▶ [DIRECTIVE 1]
In the entries, starting with the first line and going on through the line with "click(36, 151)", swap "checkmark" for "tick mark" and change nothing else. Leave the pictures out.
----
Cloud Data Fusion: Using RBAC to Enforce Data Access

8 min readFeb 1, 2023

TL;DR You can use a combination of RBAC and Pipeline Service Accounts to scope data access for teams/project to just the data required for their development. This shifts the authorization pattern from dataproc to the acutal pipeline itself.

Securing Data Fusion with RBAC and Namespaces

RBAC (Role Based Access Control) is a relatively new feature that enables you to enforce access controls on user principals, service accounts or groups. This allows an admin to control what actions a user can perform like creating a pipeline or adding a secure key.

These RBAC controls are tightly integrated with the concept of a Namespaces in Data Fusion. Namespaces are logical containers for managing teams, projects or pipelines which helps with organizing pipelines in a multi-tenant deployment.

Combined with RBAC, it enables an admin to provide isolation of teams/project from each other and scope a principals access to just the Namespaces they require. For instance, you may have have pipelines that handle financial data that you don’t want someone from marketing viewing. There are several roles that can be assigned to a principal to scope their access:

Viewer: View pipelines but not run them in a namespace
Operator : Run/Configure deployed pipelines in a namespace
Developer: Design and deploy pipelines in a namespace
Editor: Full access to all resources in a namespace
Instance Admin: Full access to all resources in all namespaces

For information on what permission each role has, please visit this link to get the breakdown.

What’s the Problem?

When Data Fusion is deployed, a special service account is created with very broad data access permissions (Data Fusion API Service Agent). This account provides data access during development of pipelines as well as when pipelines are previewed (read only access). This service account is oftentimes added to other GCP projects where data exists thats required for development. The challenge is that this service account is used across namespaces so every team will have the same data access. For some customers this isn’t an issue but for others that may have strict rules governing data access, this can be problematic.

Connection Profiles and RBAC to the Rescue!

To get around the broad permissions of the instance service account, we can build connection profiles in wrangler to override the instance service account. This approach will provide strong data access ensuring that we can scope data access for individual namespaces.

Let’s look at the following scenario. Say you have a pipeline you need to develop and you don’t want to assign the instance service account to the project containing the data. As a Data Fusion admin you would do the following to scope the access to just the data required:

Create a new namespace
Create service account w/ scoped permissions
Load service account key to the Data Fusion secure store
Create connection profile for data data using a the service account loaded in the previous step
Assign users the developer role in the namespace
Build Pipelines!
----
▶ [DIRECTIVE 2]
Answer these questions from the Data Fusion article.
(a) What does RBAC stand for?
(b) Which role has full access to all resources in all namespaces?
(c) What is the name of the special service account that is created when Data Fusion is deployed?
----
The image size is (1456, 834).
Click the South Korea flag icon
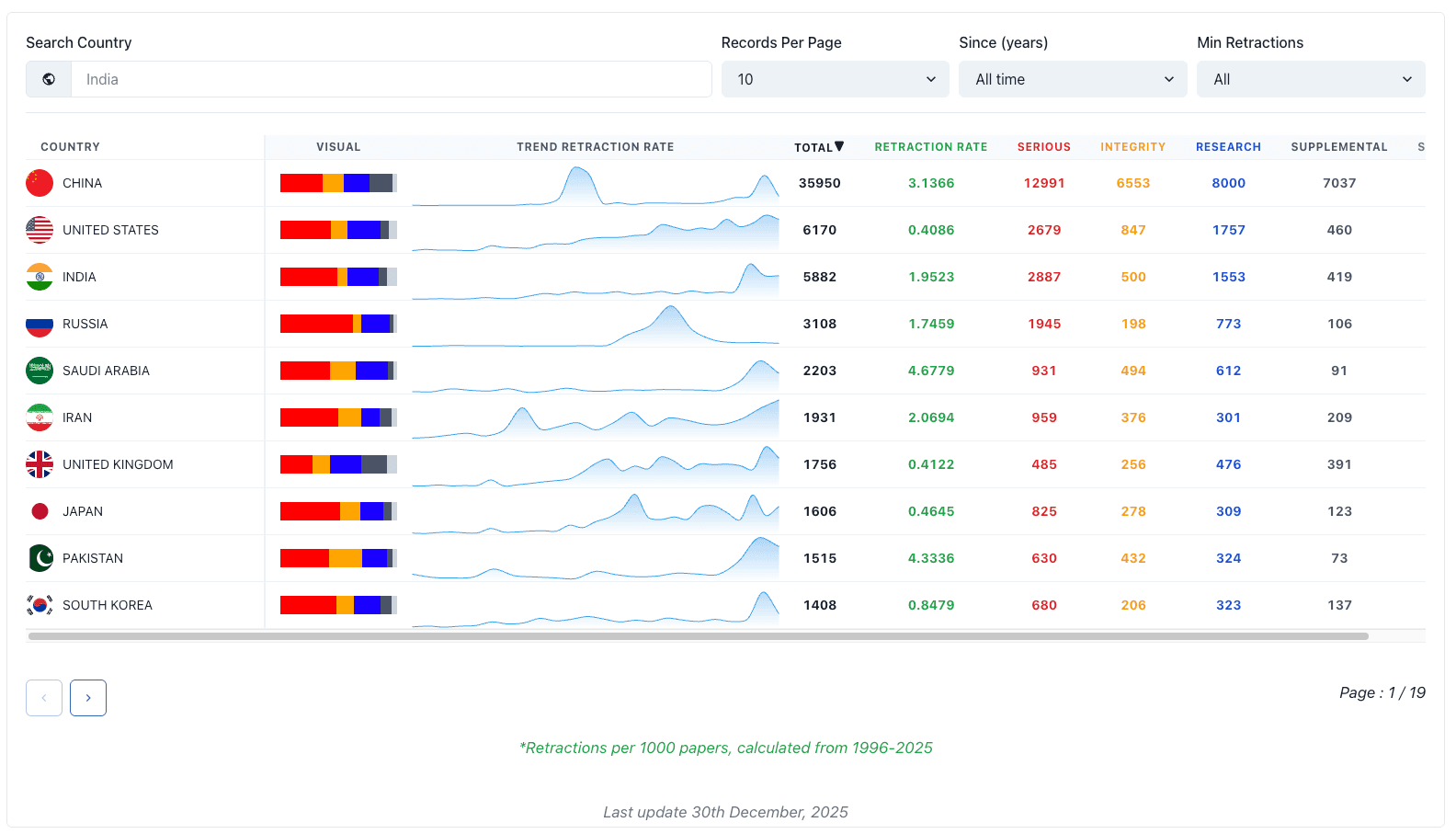click(x=40, y=605)
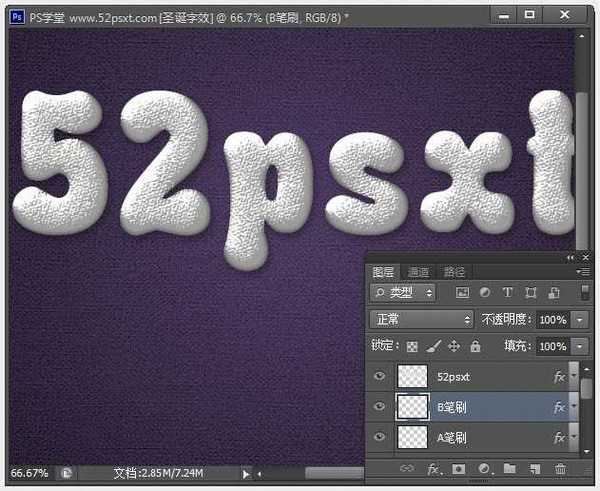The image size is (600, 491).
Task: Switch to the 通道 tab
Action: 418,272
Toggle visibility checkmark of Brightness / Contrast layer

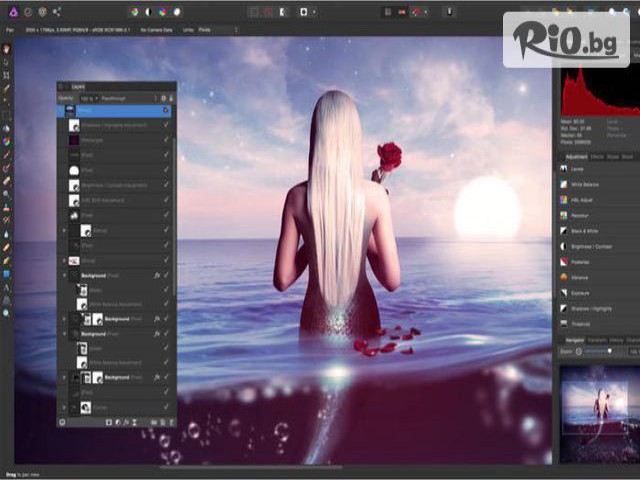click(x=166, y=186)
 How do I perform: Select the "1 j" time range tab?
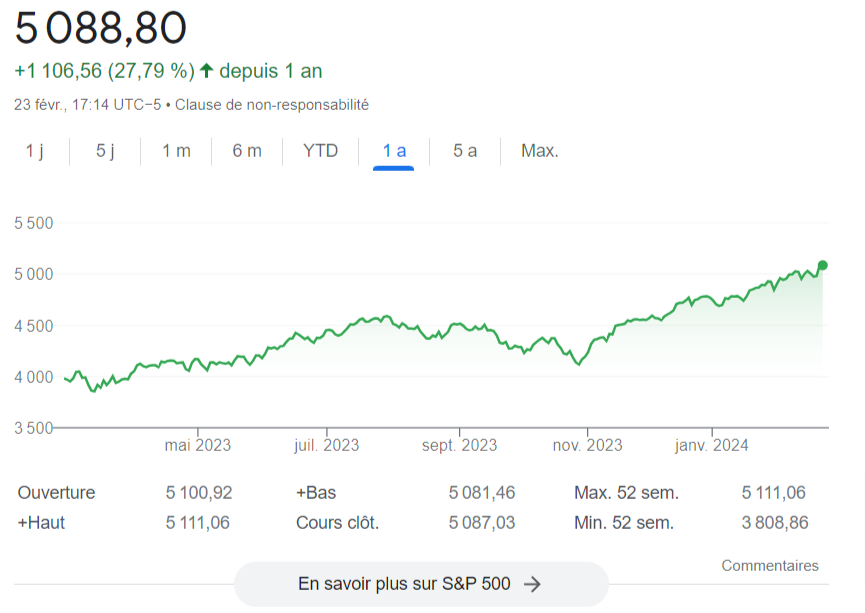click(36, 151)
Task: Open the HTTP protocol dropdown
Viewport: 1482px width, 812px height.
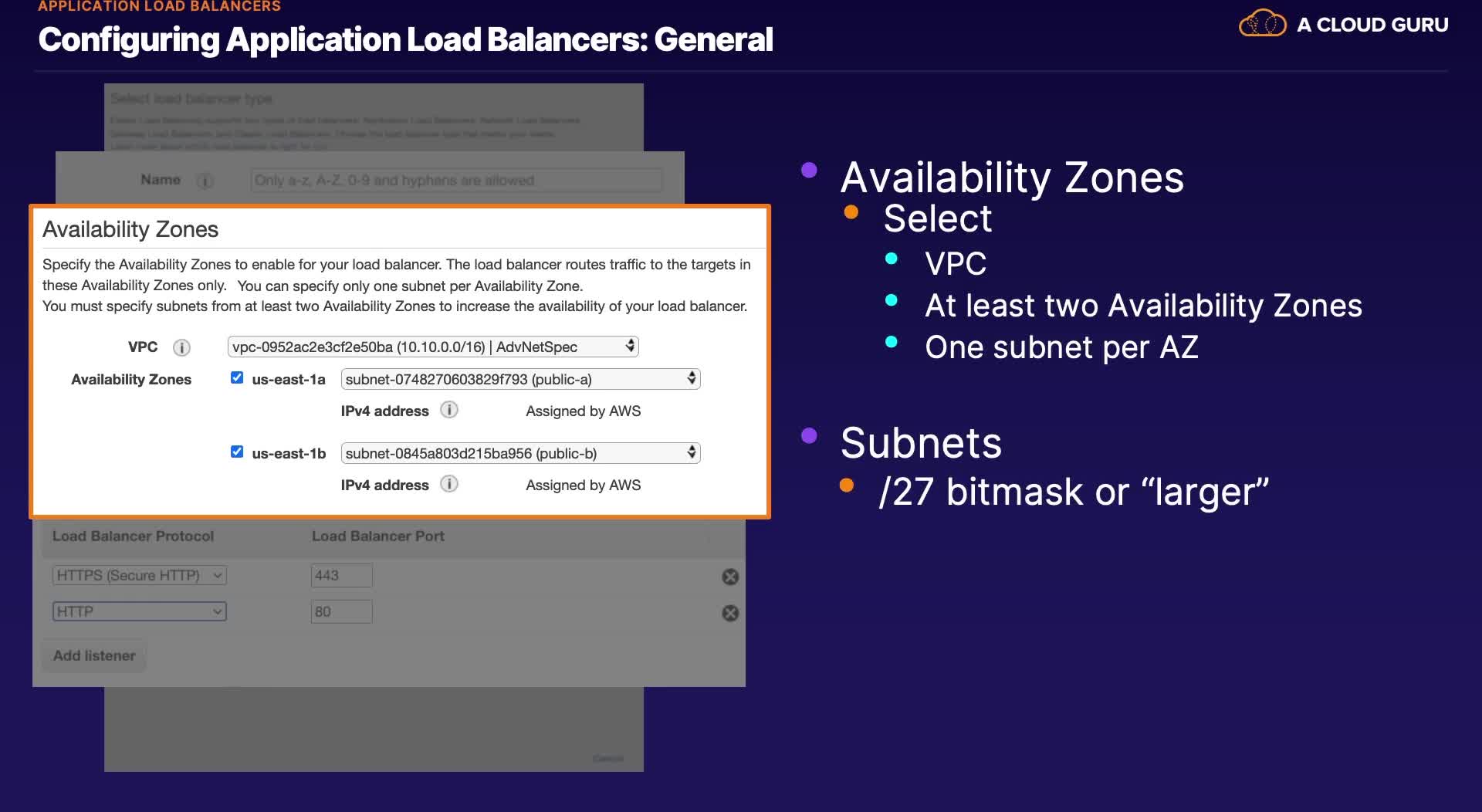Action: 140,611
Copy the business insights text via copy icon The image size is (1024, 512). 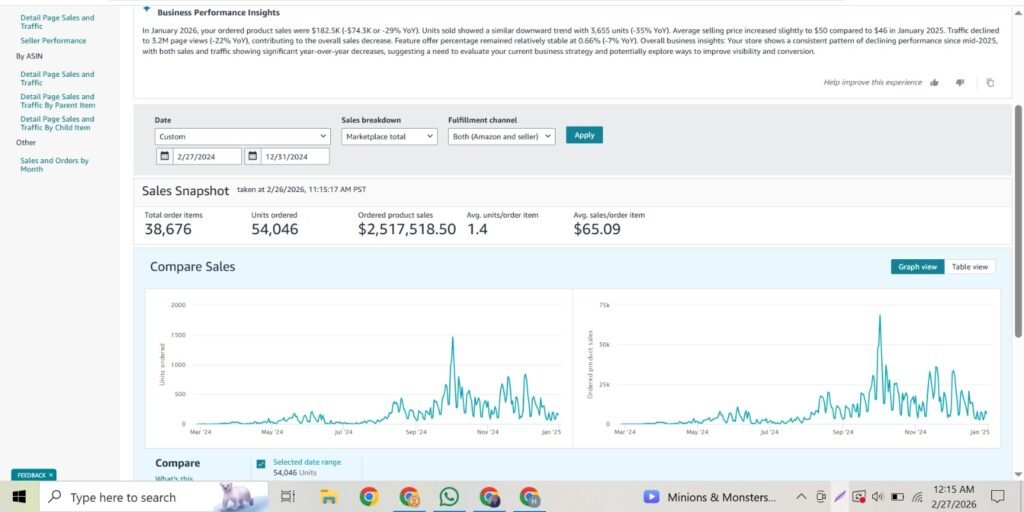(990, 83)
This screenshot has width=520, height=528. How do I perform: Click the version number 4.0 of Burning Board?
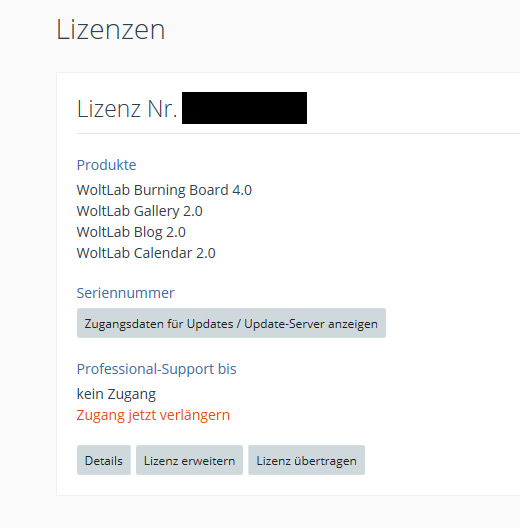[242, 190]
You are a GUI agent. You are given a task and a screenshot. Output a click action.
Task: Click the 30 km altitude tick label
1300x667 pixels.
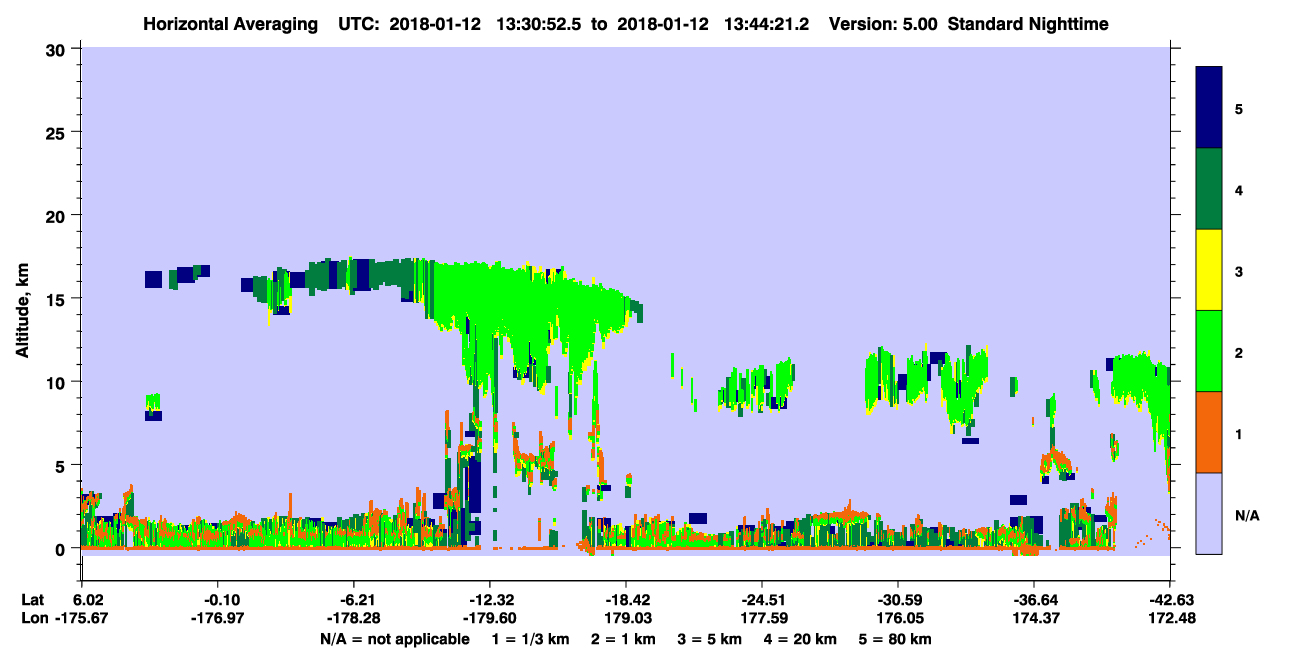[x=58, y=49]
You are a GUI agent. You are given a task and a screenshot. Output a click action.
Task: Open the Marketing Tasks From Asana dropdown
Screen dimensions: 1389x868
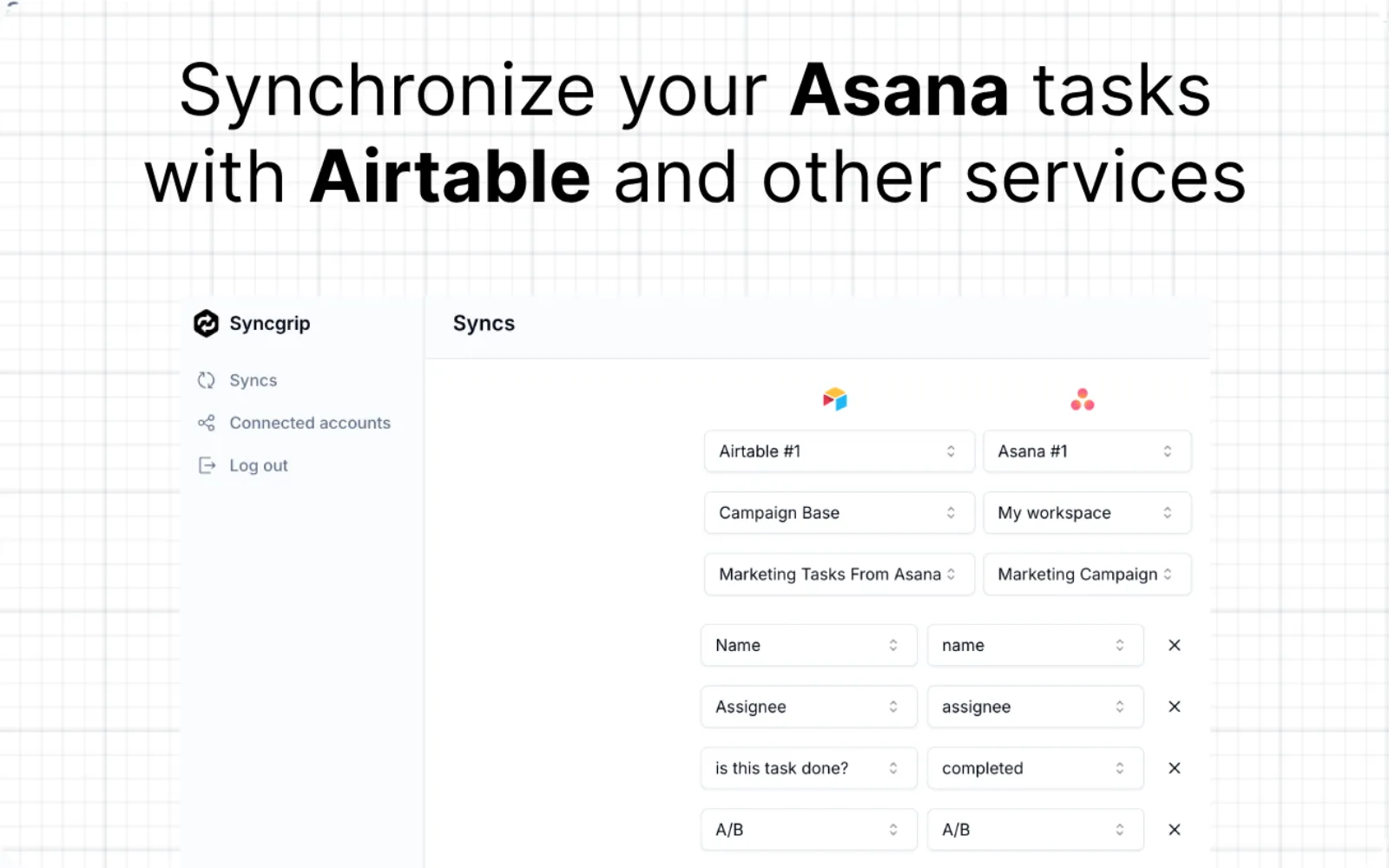pos(839,575)
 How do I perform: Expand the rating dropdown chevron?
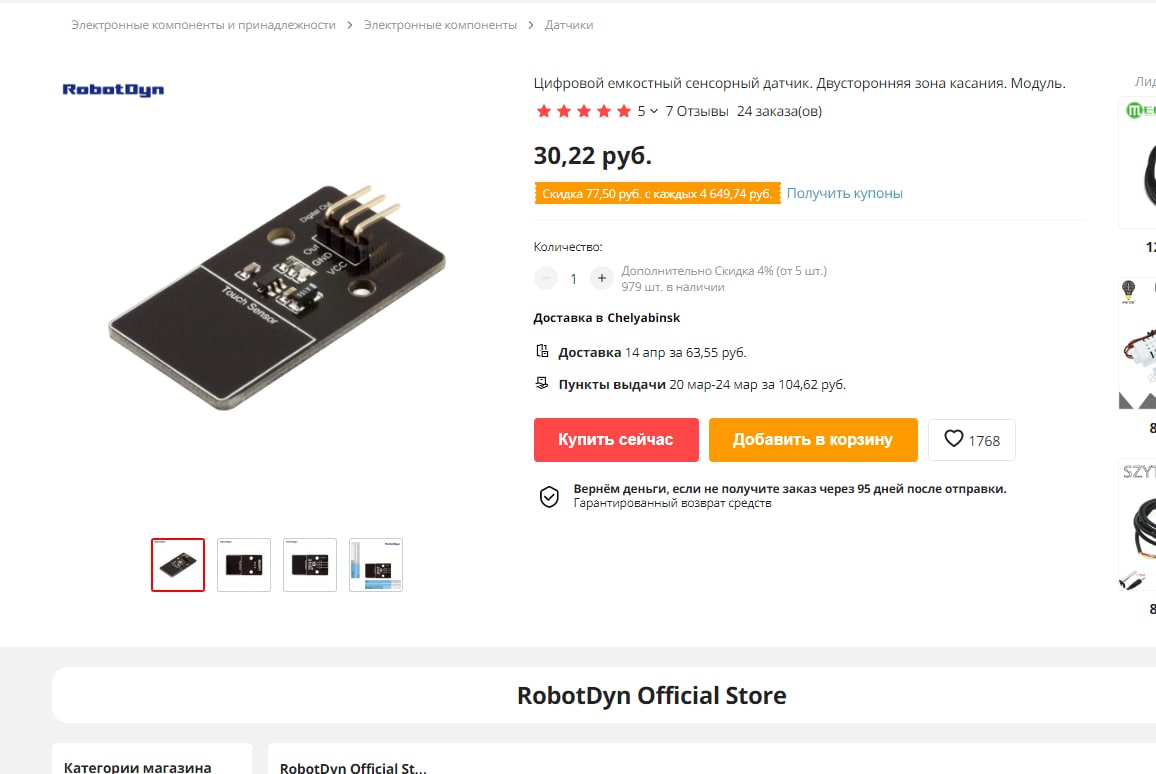654,111
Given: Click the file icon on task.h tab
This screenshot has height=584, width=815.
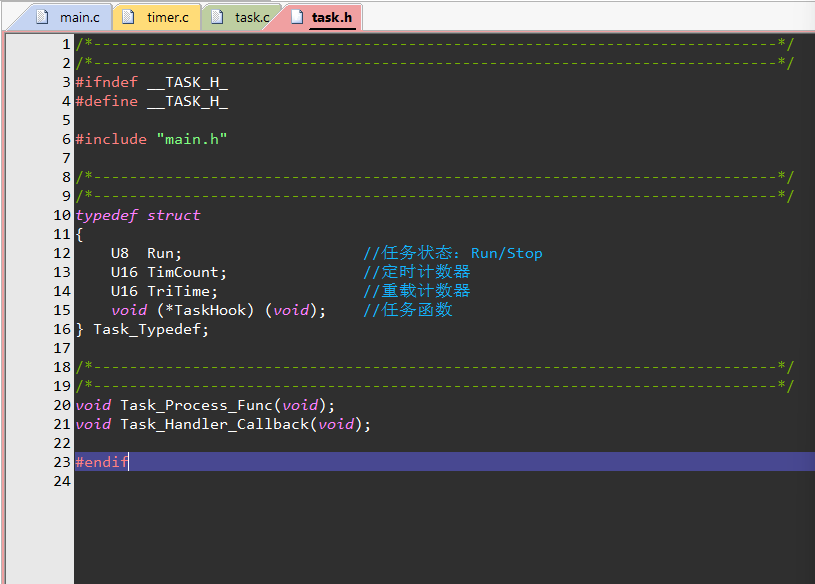Looking at the screenshot, I should [x=297, y=17].
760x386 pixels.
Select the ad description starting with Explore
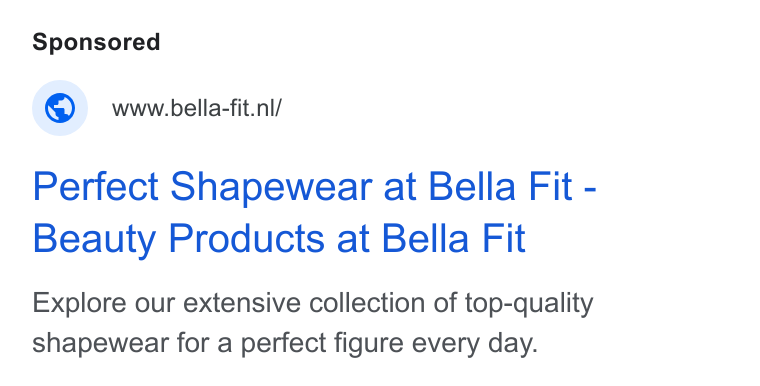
----
▶ [TASK OUTPUT 1]
The image size is (1456, 834).
Click the South Korea flag icon
click(x=40, y=605)
The image size is (600, 491).
Task: Switch to the 通道 tab
Action: 418,272
Toggle visibility tick mark of Brightness / Contrast layer

click(x=166, y=186)
 How do I perform: Select the "1 j" time range tab?
click(36, 151)

▶ [TASK OUTPUT 2]
(a) Role Based Access Control
(b) Instance Admin
(c) Data Fusion API Service Agent